### 1. Find the most popular category in each country
Find the most popular Pinterest category people post to based on their country.

Your query should return a DataFrame that contains the following columns:

- country
- category
- category_count, a new column containing the desired query output

In [None]:
sql_df1 = spark.sql("""
                WITH category_totals AS (
                    SELECT
                        country,
                        category,
                        COUNT(category) as category_count
                    FROM
                        hilla_pin
                    INNER JOIN
                        hilla_geo ON hilla_pin.ind = hilla_geo.ind
                    GROUP BY
                        country,
                        category
                ), category_ranks AS (
                    SELECT
                        country,
                        category,
                        category_count,
                        RANK() OVER (
                            PARTITION BY country
                            ORDER BY category_count DESC
                        ) as category_rank
                    FROM category_totals
                )
                SELECT
                    country,
                    category,
                    category_count
                FROM
                    category_ranks
                WHERE
                    category_rank = 1
                ORDER BY country;
                        """)

sql_df1.write.mode("overwrite").parquet("/tmp/parquet/most_popular_category_per_country")

### 2. Find which was the most popular category each year

Find how many posts each category had between 2018 and 2022.

Your query should return a DataFrame that contains the following columns:
- post_year, a new column that contains only the year from the timestamp column
- category
- category_count, a new column containing the desired query output

In [None]:
sql_df2 = spark.sql("""
            FROM (
                SELECT
                    date_part('year', timestamp) as post_year,
                    category,
                    COUNT(category) as category_count
                FROM
                    hilla_pin
                INNER JOIN
                    hilla_geo ON hilla_pin.ind = hilla_geo.ind
                GROUP BY
                    post_year,
                    category
            )
            SELECT
                post_year,
                category,
                category_count
            WHERE
                post_year BETWEEN 2018 and 2022
            ORDER BY
                post_year,
                category_count DESC;
                        """)
sql_df2.write.mode("overwrite").parquet("/tmp/parquet/most_popular_category_per_year")
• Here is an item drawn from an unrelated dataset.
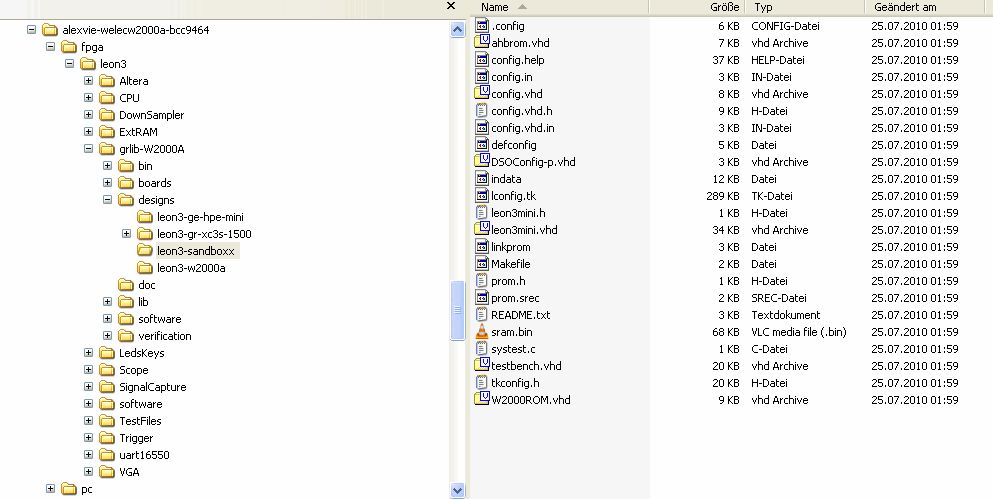Expand the leon3-gr-xc3s-1500 folder
The height and width of the screenshot is (499, 993).
[126, 234]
### 3. Find the user with most followers in each country
Step 1: For each country find the user with the most followers.

Your query should return a DataFrame that contains the following columns:

- country
- poster_name
- follower_count

Step 2: Based on the above query, find the country with the user with most followers.

Your query should return a DataFrame that contains the following columns:

- country
- follower_count
This DataFrame should have only one entry

In [None]:
sql_df3_1 = spark.sql("""
                WITH all_posters AS (
                    SELECT
                        country,
                        poster_name,
                        follower_count
                    FROM
                        hilla_pin
                    LEFT JOIN
                        hilla_geo ON hilla_pin.ind = hilla_geo.ind
                ), follower_counts_ranked AS (
                    SELECT
                        country,
                        poster_name,
                        follower_count,
                        RANK() OVER (
                            PARTITION BY COUNTRY
                            ORDER BY follower_count DESC
                        ) follower_count_ranking
                    FROM all_posters
                )
                SELECT DISTINCT
                    country,
                    poster_name,
                    follower_count
                FROM
                    follower_counts_ranked
                WHERE
                    follower_count_ranking = 1
                ORDER BY
                    country;
                        """)

sql_df3_1.write.mode("overwrite").parquet("/tmp/parquet/user_with_most_followers_per_country")

In [None]:
sql_df3_1.createOrReplaceTempView("hilla_sql_df3_1")

sql_df3_2 = spark.sql("""
                SELECT
                    country,
                    follower_count
                FROM (
                    SELECT
                        country,
                        follower_count,
                        RANK() OVER (
                            ORDER BY follower_count DESC
                        ) follower_count_ranking
                    FROM
                        hilla_sql_df3_1
                    )
                WHERE follower_count_ranking = 1;
                    """)
sql_df3_2.write.mode("overwrite").parquet("/tmp/parquet/country_of_user_with_most_followers")

### 4. Find the most popular category for different age groups.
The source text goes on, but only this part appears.